リーガ・エスパニョーラ最前線BACK NUMBER
バルサファンも絶賛するA・ビルバオ。
欧州で話題沸騰中の超攻撃サッカー。
text by
横井伸幸Nobuyuki Yokoi
photograph byMutsu Kawamori
posted2012/04/04 10:30
リーガでは11位(31節終了時)に甘んじるも、ヨーロッパリーグでは快進撃を見せるA・ビルバオ。ホーム開催のEL準々決勝第2レグは4月5日に行なわれる。
ビエルサ体制下でさらに洗練された戦術コンセプト。
ビエルサの監督就任によりアスレティックのプレイスタイルが一変したことは昨年12月のコラムに書いたとおりだが、そのサッカーは完成度をどんどん増している。
自陣から敵ゴール前まで徹底的に繋いでいくという基本コンセプトが、ディフェンスラインではハビ・マルティネス、中盤ではアンデル・エレーラ、敵陣ではムニアインのリードにより、いまや無理なく遵守されている。
バックパスを効果的に使い、スペースを作って誰かを走りこませている。そして“ライオンキング”ジョレンテが時には豪快に、時には繊細なタッチをもって、ここぞというときにゴールを決めている。
これだけでアスレティックの試合は十分なエンターテインメントといえるが、ルーズボールを争うときや敵ボールを奪いに行くときに見せる戦う姿勢、諦めない姿勢がスタンドをまた盛り上げる。さらに、加減知らずで愚直にゴールを狙い続ける姿が観る者の気持ちを高ぶらせる。
「今季のヨーロッパにおける一大旋風」とグアルディオラも絶賛。
EL準々決勝シャルケ04戦の第1レグも、シャルケファン以外にとっては痺れる展開となった。
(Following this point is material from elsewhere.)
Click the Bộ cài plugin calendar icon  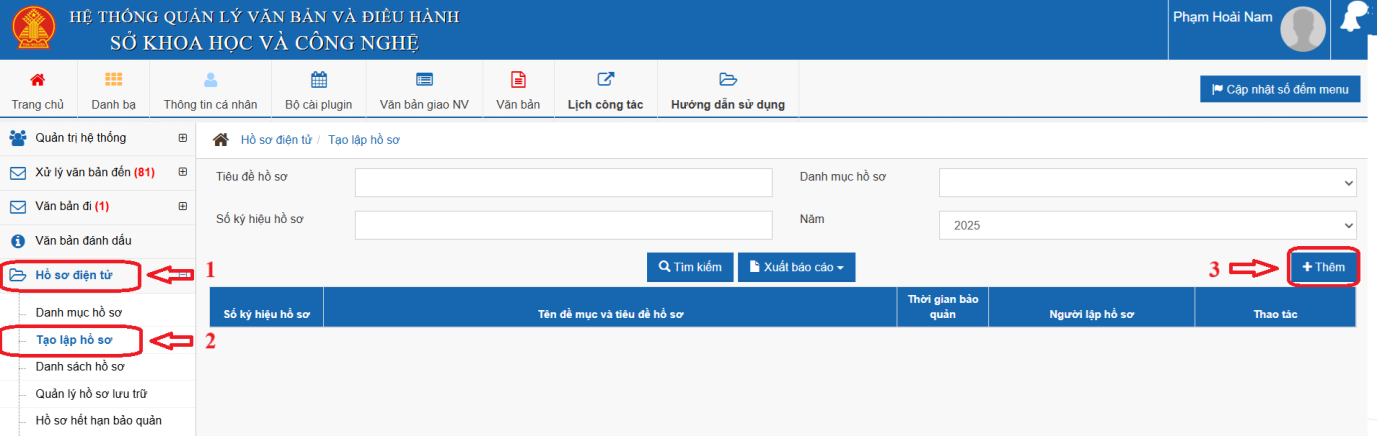point(319,80)
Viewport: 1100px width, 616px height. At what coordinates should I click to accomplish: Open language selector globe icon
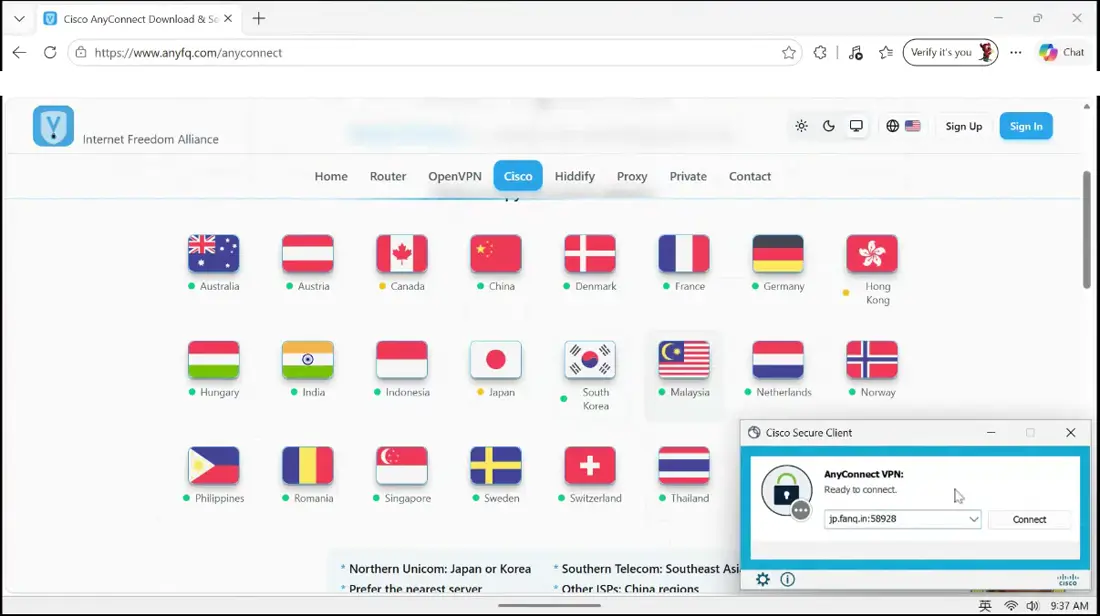[x=892, y=126]
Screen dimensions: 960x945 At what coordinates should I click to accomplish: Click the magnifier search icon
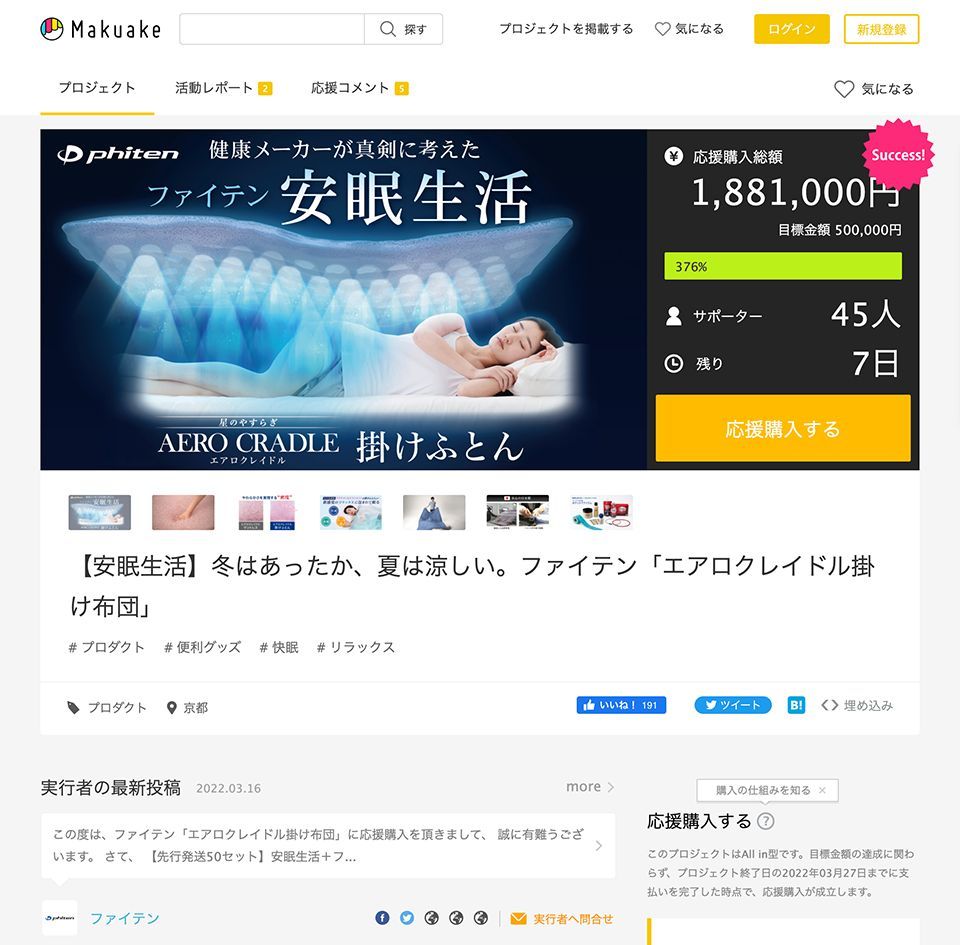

マンチェスター・ユナイテッド戦で輝いたアンデル・エレーラのプレイに恥骨炎がブレーキをかけ、前半はシャルケに押されたが、70分を過ぎたあたりでいつものアスレティックが覚醒。嵐と化して試合を飲み込み、逆転に成功した後もリスクを冒してゴールを狙い続け、アウェイゲームであるにもかかわらず最終的に4得点した。
サッカーの試合を娯楽と捉え、“いいサッカー”を大好物とするカンプノウの観客が拍手を送るのも当然だ。
対戦前夜、グアルディオラはアスレティックを「今季のヨーロッパにおける一大旋風」と評し、称賛すると同時に兜の緒を締めた。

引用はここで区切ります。